◆ KUTIPAN DOKUMEN:
===
Kedua, dapet kabar kalau Ibunya temen S1-ku yang rumahnya di DIY lagi opname di RS. Awalnya mau ngajak dia main di liburan Nataru ini, tapi agaknya nggak bisa karena dia harus jaga ibunya di RS.
Kenapa dua hal tadi yang kedengerannya biasa aja (which is... kabar orang sakit atau opname itu bukan hal yang jarang terjadi...), tapi malah jadi trigger sampe bikin aku nangis tiba-tiba. Padahal sebelumnya, mood-ku baik-baik saja. Kenapa? Karena sebelumnya... aku sering dapat kabar duka dari orang-orang dekat, yang mulanya dari rumah sakit. Setiap denger kata "rumah sakit" rasanya langsung keinget kejadian kemarin-kemarin dan mereka yang telah pergi berkelebatan di pikiranku. Seperti potongan film yang berjalan cepat. Aku dah nggak bisa lagi menahan rasa sakitnya kehilangan ini, jadinya mau menulis aja supaya lega.
History time kehilangan (2023)
- 23 Juni: wafat mbah S
- 5 Juli: wafat dek F
- 31 Juli: wafat mbak E
- 30 November: wafat mbah M
- 3 Desember: wafat budhe N
- 19 Desember: wafat mbah B
Ada 6 kehilangan dalam setengah tahun, bahkan ada yang rentang waktunya hanya beberapa hari (sebulan sampe dua orang). Belum sembuh ditinggal yang satu, udah sedih lagi ditinggal yang lain. Bener-bener, tahun ini aku belajar untuk meyakini makna Q.S. Al-Imran ayat 185. Sebenernya bukan hanya kehilangan orang-orang dekat yang masih ada garis keturunan. Tapi, tahun ini aku juga dapet kabar duka dari beberapa teman yang kehilangan orangtuanya: ayahnya atau ibunya. Selain itu... kabar saudara-saudara di Gaza yang ntah sudah merasakan berapa ratus atau ribuan bahkan jutaan kali kehilangan, makin memperparah sedihnya kehilangan tahun 2023 ini. I don't know what they feel, tapi rasa sesaknya sampe sini.
===
◆ TUJUAN LATIHAN:
Salin dengan tepat bagian tulisan tentang kehilangan itu, mulai dari "Kedua, dapet kabar" dan berakhir pada "time kehilangan (2023)". Baris-baris berikut diambil dari sumber yang berbeda.

◆ ISI DATA:
===
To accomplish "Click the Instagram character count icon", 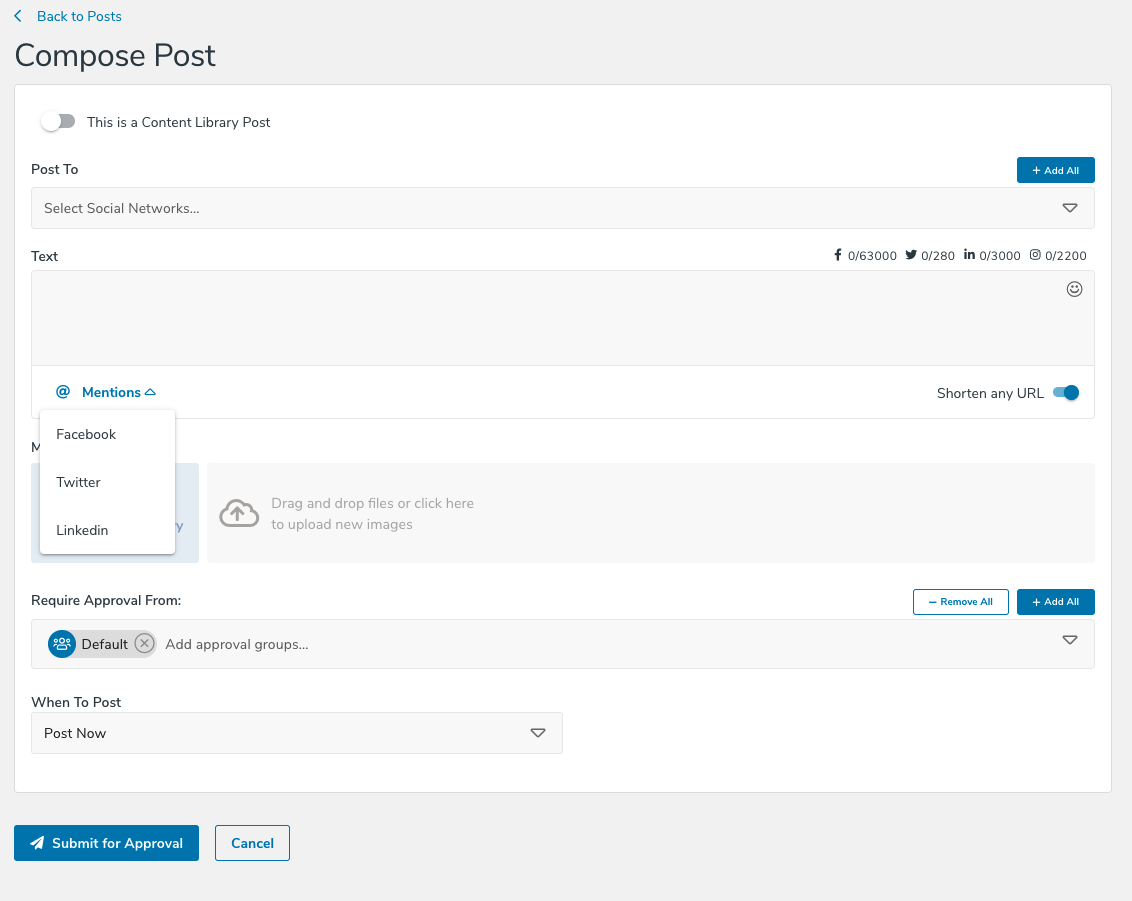I will click(x=1035, y=255).
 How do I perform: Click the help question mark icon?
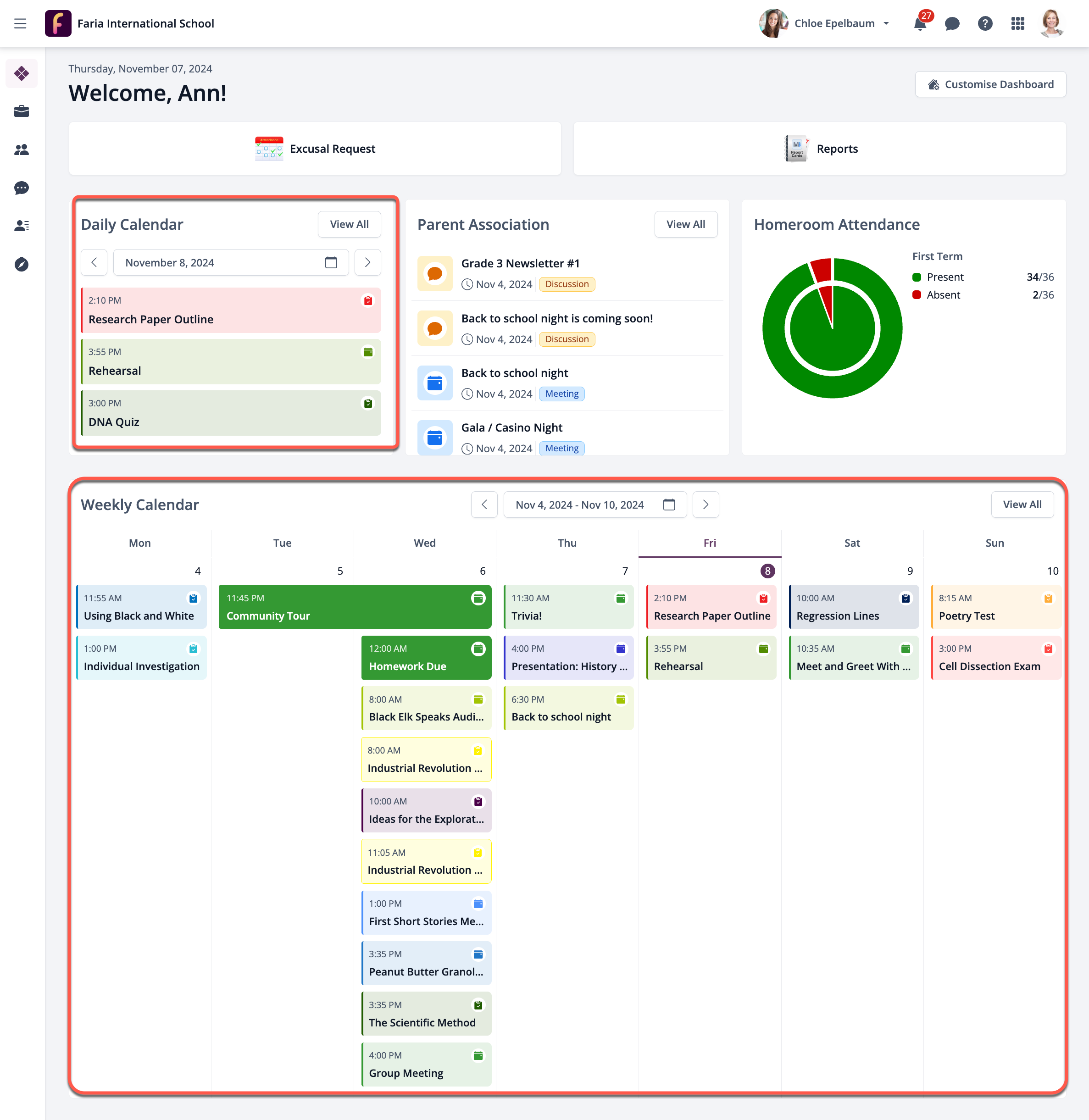[x=984, y=24]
===
◆ JAWABAN TUGAS:
Kedua, dapet kabar kalau Ibunya temen S1-ku yang rumahnya di DIY lagi opname di RS. Awalnya mau ngajak dia main di liburan Nataru ini, tapi agaknya nggak bisa karena dia harus jaga ibunya di RS.
Kenapa dua hal tadi yang kedengerannya biasa aja (which is... kabar orang sakit atau opname itu bukan hal yang jarang terjadi...), tapi malah jadi trigger sampe bikin aku nangis tiba-tiba. Padahal sebelumnya, mood-ku baik-baik saja. Kenapa? Karena sebelumnya... aku sering dapat kabar duka dari orang-orang dekat, yang mulanya dari rumah sakit. Setiap denger kata "rumah sakit" rasanya langsung keinget kejadian kemarin-kemarin dan mereka yang telah pergi berkelebatan di pikiranku. Seperti potongan film yang berjalan cepat. Aku dah nggak bisa lagi menahan rasa sakitnya kehilangan ini, jadinya mau menulis aja supaya lega.
History time kehilangan (2023)